▸ **What is required**: Would you please return all of the entries below exactly as shown?
*** Material supplied ***
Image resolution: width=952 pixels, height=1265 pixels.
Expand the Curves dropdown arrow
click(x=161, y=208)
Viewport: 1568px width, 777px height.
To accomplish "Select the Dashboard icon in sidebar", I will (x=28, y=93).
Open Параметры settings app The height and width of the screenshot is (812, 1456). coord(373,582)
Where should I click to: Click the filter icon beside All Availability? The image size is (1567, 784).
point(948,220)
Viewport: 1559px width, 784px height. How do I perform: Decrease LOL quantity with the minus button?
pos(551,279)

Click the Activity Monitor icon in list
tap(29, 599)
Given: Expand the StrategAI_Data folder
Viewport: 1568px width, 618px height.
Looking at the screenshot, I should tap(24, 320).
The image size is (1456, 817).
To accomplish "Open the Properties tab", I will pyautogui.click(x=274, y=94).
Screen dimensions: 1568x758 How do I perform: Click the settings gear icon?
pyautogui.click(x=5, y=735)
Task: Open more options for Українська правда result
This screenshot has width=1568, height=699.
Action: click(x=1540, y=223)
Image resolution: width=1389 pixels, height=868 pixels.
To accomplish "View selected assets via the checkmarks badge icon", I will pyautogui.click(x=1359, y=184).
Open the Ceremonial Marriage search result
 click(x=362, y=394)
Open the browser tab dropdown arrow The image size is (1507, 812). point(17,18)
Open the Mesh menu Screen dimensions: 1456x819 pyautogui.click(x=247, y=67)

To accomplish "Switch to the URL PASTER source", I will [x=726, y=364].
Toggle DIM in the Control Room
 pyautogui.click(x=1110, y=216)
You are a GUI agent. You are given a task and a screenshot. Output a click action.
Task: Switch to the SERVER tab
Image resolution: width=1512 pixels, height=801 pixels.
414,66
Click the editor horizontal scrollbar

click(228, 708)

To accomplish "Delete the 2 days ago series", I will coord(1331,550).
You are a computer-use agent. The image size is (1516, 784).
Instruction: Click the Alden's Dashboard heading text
***
▸ **Answer to the problem**:
Image resolution: width=952 pixels, height=1265 pixels.
Expand the Curves dropdown arrow
click(x=161, y=208)
Viewport: 1568px width, 777px height.
To accomplish "Select the Dashboard icon in sidebar", I will (x=28, y=93).
Open Параметры settings app The height and width of the screenshot is (812, 1456). coord(373,582)
Where should I click to: Click the filter icon beside All Availability? The image size is (1567, 784).
point(948,220)
Viewport: 1559px width, 784px height. How do I perform: Decrease LOL quantity with the minus button?
pos(551,279)

Click the Activity Monitor icon in list
tap(29, 599)
Given: Expand the StrategAI_Data folder
Viewport: 1568px width, 618px height.
Looking at the screenshot, I should tap(24, 320).
The image size is (1456, 817).
To accomplish "Open the Properties tab", I will pyautogui.click(x=274, y=94).
Screen dimensions: 1568x758 How do I perform: Click the settings gear icon?
pyautogui.click(x=5, y=735)
Task: Open more options for Українська правда result
This screenshot has width=1568, height=699.
Action: click(x=1540, y=223)
Image resolution: width=1389 pixels, height=868 pixels.
To accomplish "View selected assets via the checkmarks badge icon", I will pyautogui.click(x=1359, y=184).
Open the Ceremonial Marriage search result
 click(x=362, y=394)
Open the browser tab dropdown arrow The image size is (1507, 812). point(17,18)
Open the Mesh menu Screen dimensions: 1456x819 pyautogui.click(x=247, y=67)

To accomplish "Switch to the URL PASTER source", I will [x=726, y=364].
Toggle DIM in the Control Room
 pyautogui.click(x=1110, y=216)
You are a GUI agent. You are given a task and a screenshot. Output a click action.
Task: Switch to the SERVER tab
Image resolution: width=1512 pixels, height=801 pixels.
414,66
Click the editor horizontal scrollbar

click(228, 708)

To accomplish "Delete the 2 days ago series", I will coord(1331,550).
You are a computer-use agent. The image size is (1516, 784).
Instruction: Click the Alden's Dashboard heading text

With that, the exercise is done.